Supporting Small Business scheme ‘only prolongs the agony’ for hospitality and retail

The government’s expanded Supporting Small Business (SSB) scheme will only delay, rather than prevent, a looming business rates crisis for hospitality and retail, with hundreds of venues at risk of closure from next year, according to a leading property specialist.

The government’s expanded Supporting Small Business (SSB) scheme will only delay, rather than prevent, a looming business rates crisis for hospitality and retail, with hundreds of venues at risk of closure from next year, according to a leading property specialist.

Andrea Barnes, head of business rates at Form Property, said the retail, hospitality and leisure (RHL) sector is already “on life support” as firms brace for a combination of reduced reliefs, higher multipliers and rising rateable values.
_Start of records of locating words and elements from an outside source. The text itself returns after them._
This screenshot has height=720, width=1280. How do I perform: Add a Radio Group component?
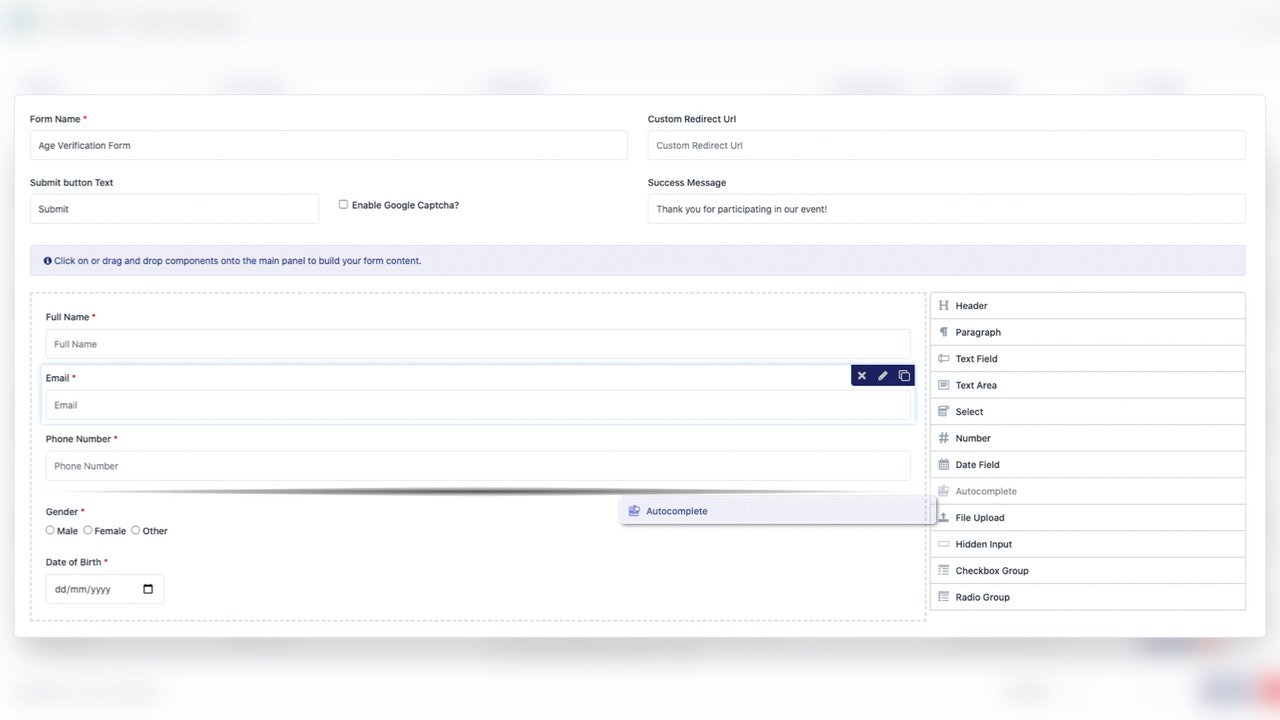tap(1087, 596)
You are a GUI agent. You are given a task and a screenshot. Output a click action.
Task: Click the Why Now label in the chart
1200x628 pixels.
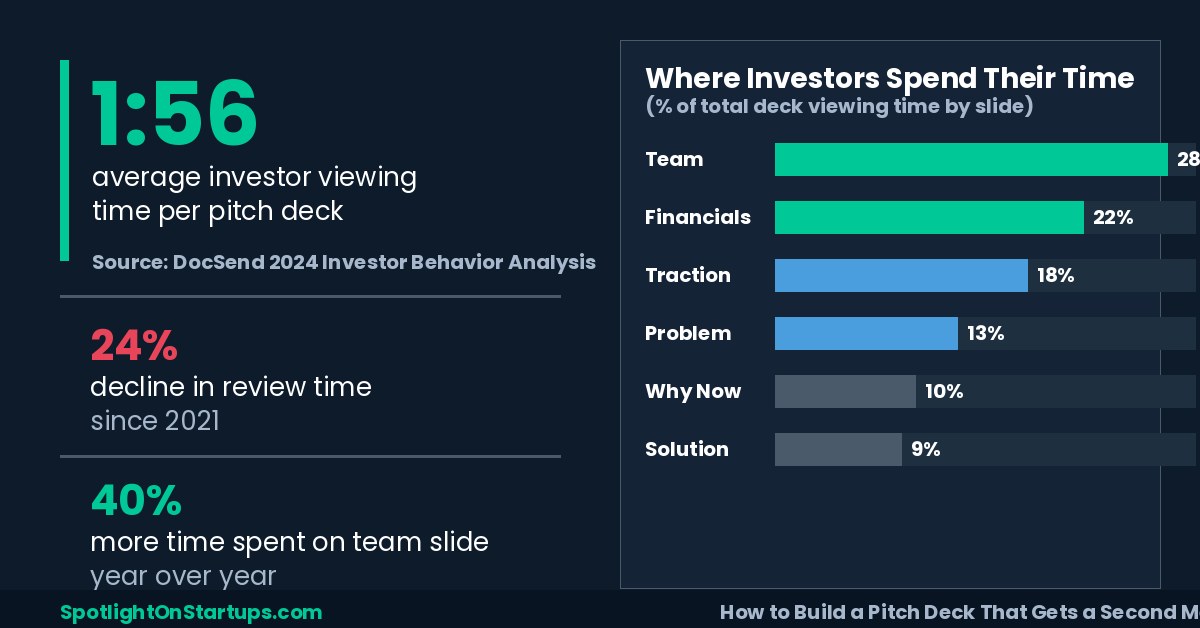coord(693,391)
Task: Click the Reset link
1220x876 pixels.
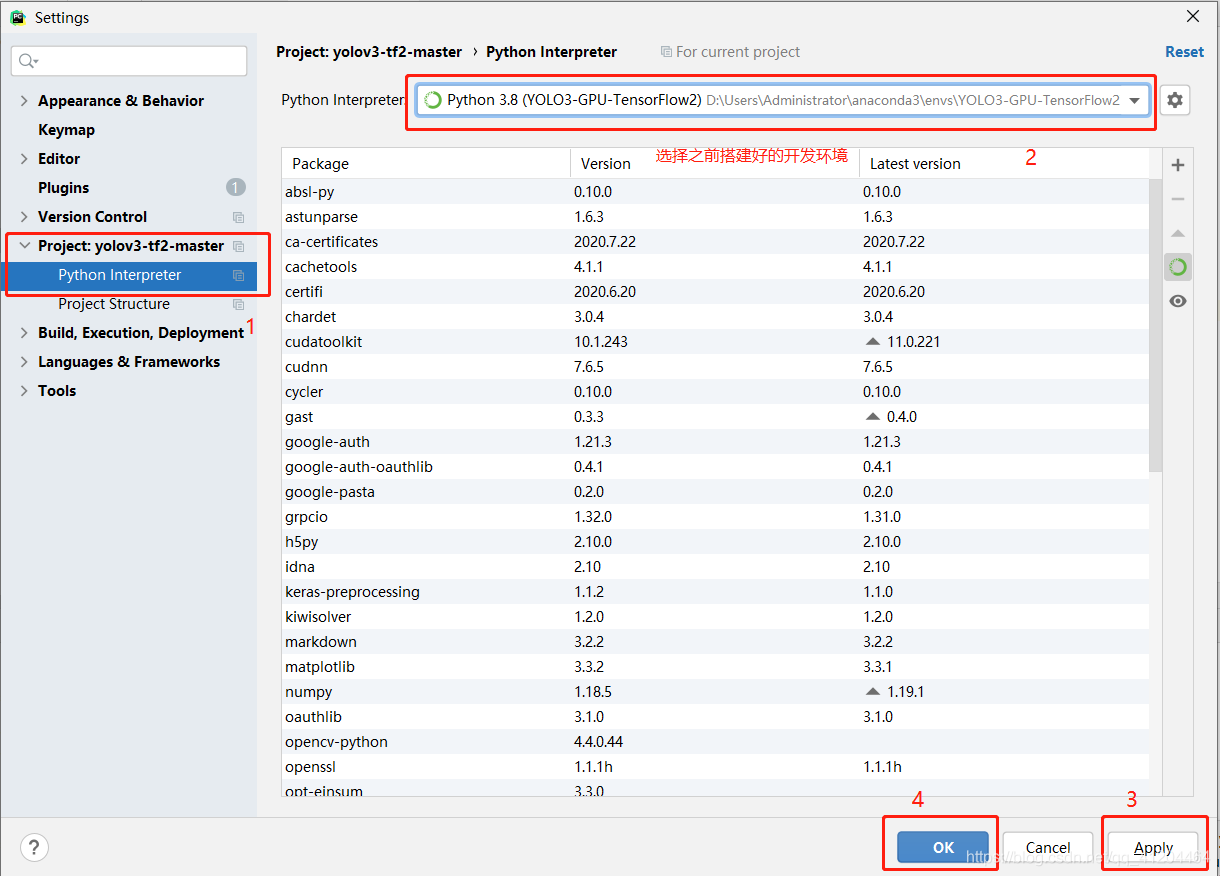Action: [1184, 51]
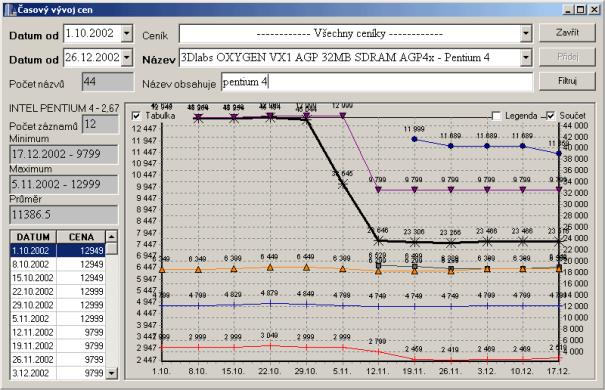
Task: Open the first Datum od date dropdown
Action: 127,34
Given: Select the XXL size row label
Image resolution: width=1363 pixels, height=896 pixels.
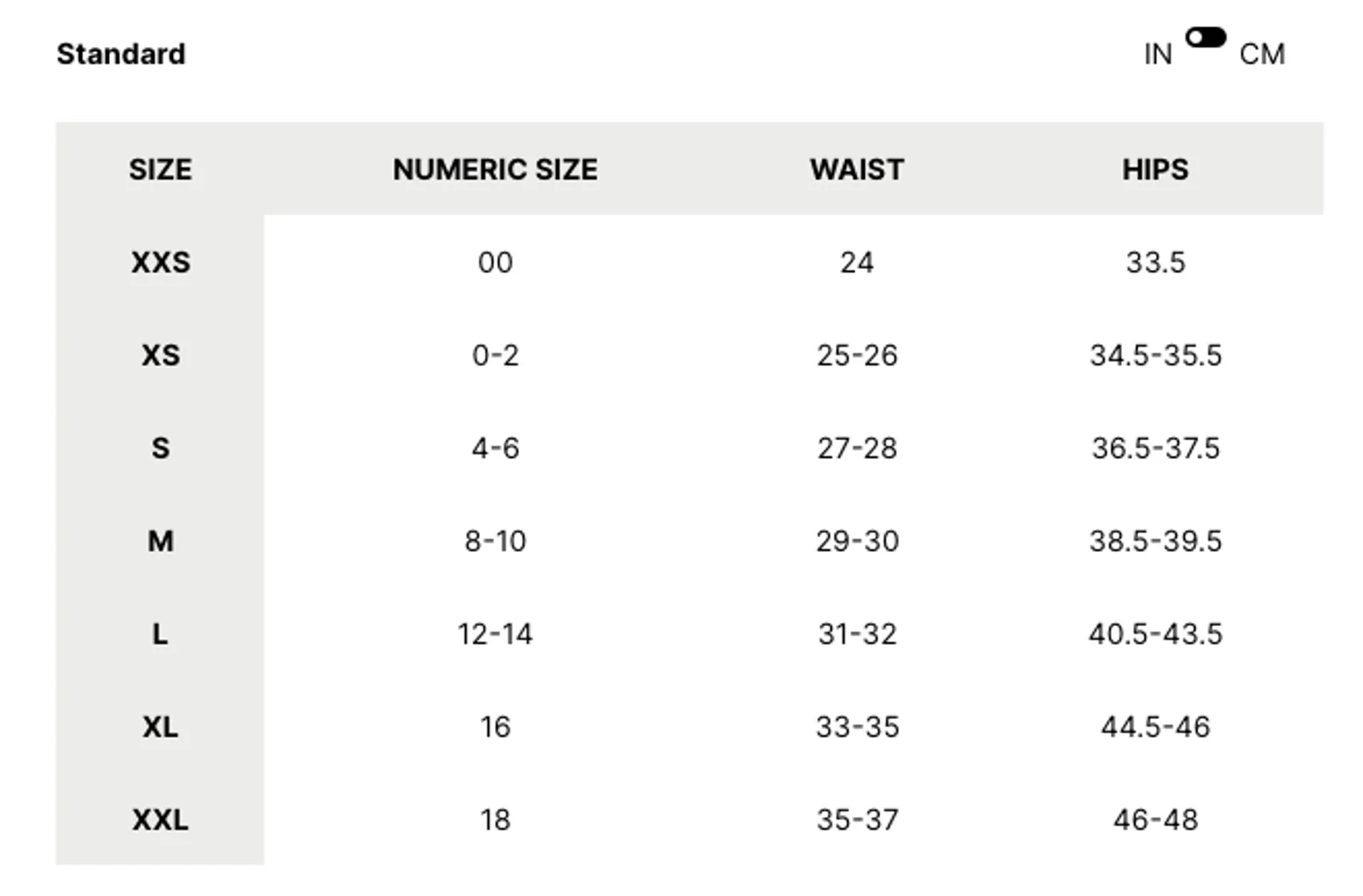Looking at the screenshot, I should pos(160,819).
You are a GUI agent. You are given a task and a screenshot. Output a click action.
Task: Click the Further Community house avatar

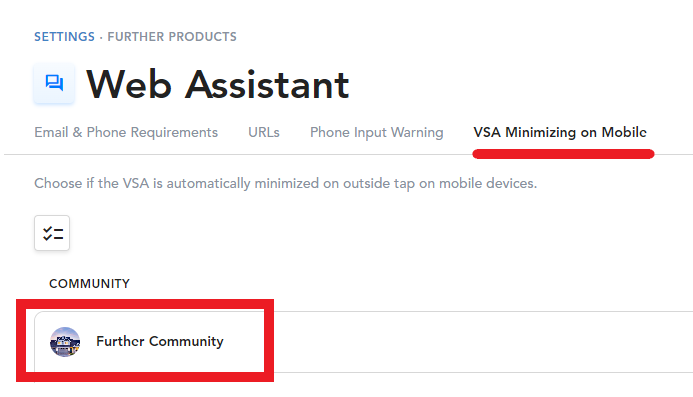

“In recent years, many businesses have absorbed the loss of vital retail and hospitality relief, previously worth 75 per cent but cut to 40 per cent from April 2025,” Barnes said. “Add the fixing of multipliers at a minimum of 0.38 and the impact of the 2026 revaluation, and the numbers quickly become unworkable.”

She warned that for a typical independent pub or restaurant, business rates bills are set to rise by an average of £8,000 to £10,000 a year from April 2026, with some facing even steeper increases. “That is enough to wipe out margins that are already razor-thin,” she said.

Barnes pointed to modelling from UKHospitality, which suggests that around six pubs, restaurants, hotels and other hospitality venues could be forced to close every day once the new measures take effect, unless ministers deliver further sector-wide support.

She noted that when Labour entered office in July 2024, it pledged to address long-standing unfairness in the business rates system and revive the high street — a commitment welcomed by bricks-and-mortar businesses that have long argued they are penalised simply for occupying physical space.

“For years, physical retailers and hospitality operators have paid heavily just to exist on the high street, while many online businesses with far higher turnovers have faced a much lighter rates burden,” Barnes said. “That imbalance has accelerated the decline of town centres across the country.”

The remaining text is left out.